<Q027>受けたけど何にもなりませんでした

<Q027>「一回受けたけど、何にもなりませんでした」

<状況と背景>
 初回面接時の感想でこのようにおっしゃられる方もおられます。また、2回目をキャンセルする際に、キャンセルの理由としてこれを挙げる人もおられます。

<A>
 本当はそれくらいでいいのです。一回のカウンセリングにおいて、本人にも気付くか気付かない程度の小さな動きが内面に生まれれば、それで十分だと私は考えています。この内面の動きを重ねていくことが大事であるからです。
 このサイトの第2章でこういうことを取り上げようと思うのですが、内面の変容と外面の変容とは釣り合わないものなのです。内面の動きが表面に現れるのはもっと後のことであり、外面の小さな変容はより大きな内的変容を要するのです。つまり、内面の動きが意識化されること、それが表面上の変化として現れるには、相当大きい内面の動きが要されるのです。それが自然なことだと私は考えています。
 今、ここではかなり極端な反対例を挙げて考えてみようと思います。つまり、一回のカウンセリングですべてが良くなったという人を想定してみましょう。一回で完全に良くなるということは、この人は一回で完全に悪くなる可能性を秘めているということでもあります。それがカウンセリングであろうと、占いとか他の何かであろうと、この人は一回の体験で完全に良くなるか完全に崩壊してしまうという素質を持っている人なのです。
 もう少し説明すると、このような人は一回の外的刺激に自我のすべてを明け渡してしまっているのです。新しい何かが入ってくると、それまでに在ったものすべてを失うのです。その一回の刺激のために、この人の自我は同一性を保てないでいるのです。
 確かにこれは極端な例であり、このような人は稀ではあります。しかし、自我が脆弱であったり弱ったりしているような人は、一回のカウンセリングで大きく影響されたり、揺さぶられたりすることもあるのです。そういう人たちにとっては、一回のカウンセリングが、良い意味であれ悪い意味であれ、後々まで痕跡を残し続けるのです。
 従って、一回のカウンセリングでどうこうなるということの方が危険であるように私には思われるのです。安全にやっていこうとすれば、一回で大きな動きをもたらさない方がいいということなのです。「一回受けたけど、何もならなかった」というような人は、それが自然なことであること、何もならないくらいでむしろ幸運なことだったと言えるわけなのです。

<説明と補足>
 「お試し」が無意味であるということの説明もここに求められるのです。一回受けたとしても、私のカウンセリングでは小さな動きが生じることを目指すので、それはすぐに以前の動きに戻ってしまうものです。
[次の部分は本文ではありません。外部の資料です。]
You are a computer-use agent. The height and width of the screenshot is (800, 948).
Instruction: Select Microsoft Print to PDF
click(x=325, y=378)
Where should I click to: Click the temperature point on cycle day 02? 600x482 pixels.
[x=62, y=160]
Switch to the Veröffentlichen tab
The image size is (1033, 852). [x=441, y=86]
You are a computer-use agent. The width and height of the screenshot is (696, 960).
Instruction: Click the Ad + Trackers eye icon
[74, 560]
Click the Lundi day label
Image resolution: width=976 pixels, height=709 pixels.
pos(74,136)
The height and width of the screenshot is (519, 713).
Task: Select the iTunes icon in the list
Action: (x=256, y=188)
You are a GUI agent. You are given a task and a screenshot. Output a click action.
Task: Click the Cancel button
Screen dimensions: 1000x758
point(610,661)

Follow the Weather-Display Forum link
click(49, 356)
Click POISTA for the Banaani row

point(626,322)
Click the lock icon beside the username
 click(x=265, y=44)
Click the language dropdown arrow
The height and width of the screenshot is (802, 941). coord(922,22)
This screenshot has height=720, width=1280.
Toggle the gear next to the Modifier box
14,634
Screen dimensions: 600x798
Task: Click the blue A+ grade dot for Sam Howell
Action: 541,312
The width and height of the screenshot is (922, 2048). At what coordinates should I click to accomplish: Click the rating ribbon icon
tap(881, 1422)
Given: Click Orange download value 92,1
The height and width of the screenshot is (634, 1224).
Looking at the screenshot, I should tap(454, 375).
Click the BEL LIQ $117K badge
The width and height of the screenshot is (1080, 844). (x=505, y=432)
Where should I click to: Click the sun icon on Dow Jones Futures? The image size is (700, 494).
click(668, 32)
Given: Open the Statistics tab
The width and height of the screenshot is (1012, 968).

 また、小さな動きさえ容認しない例もあります。例えば「音読クライアント」などがそうなのですが、この人たちは心が動かないようにしてしまうのです。だから、この人たちは積み重なっていくものがないので、いつまでも同じ状態に留まらざるを得なくなると私は考えています。

 私はできるだけ安全にカウンセリングをやっていきたいと望んでいます。それでも、一回のカウンセリングで大きく影響されてしまうクライアントや、揺さぶられてしまう人もあるのです。こちらが注意していても、やはり人によってはそういうことが生じてしまうのも避けられないことではないかと思うようになっています。
 でも、影響されたり動揺してしまったりしても、その人たちに救いがないというわけではありません。最初のうちはそれでしんどい思いをしてしまうのですが、やがて安定してくるのです。どうしてそう言えるのかと言いますと、それが心の働きであるからです。心はできるだけ安定しようとするからです。そして、それを目指すカウンセリングを、動揺を鎮めていくようなカウンセリングをまずは試みるからであります。
 このような人たちは、おそらく、この過程を繰り返すことになるかもしれません。繰り返し、動揺と安定を経験してしまうかもしれません。しかし、現実には動揺―支持―安定を繰り返しているのであって、その反復において、支持が内面化されるのです。
 従って、動揺したままカウンセリングから去っていくというのは、いい選択ではないのです。この人はいかなる支持を経験することなく、揺さぶられたまま放置されることになるからであります。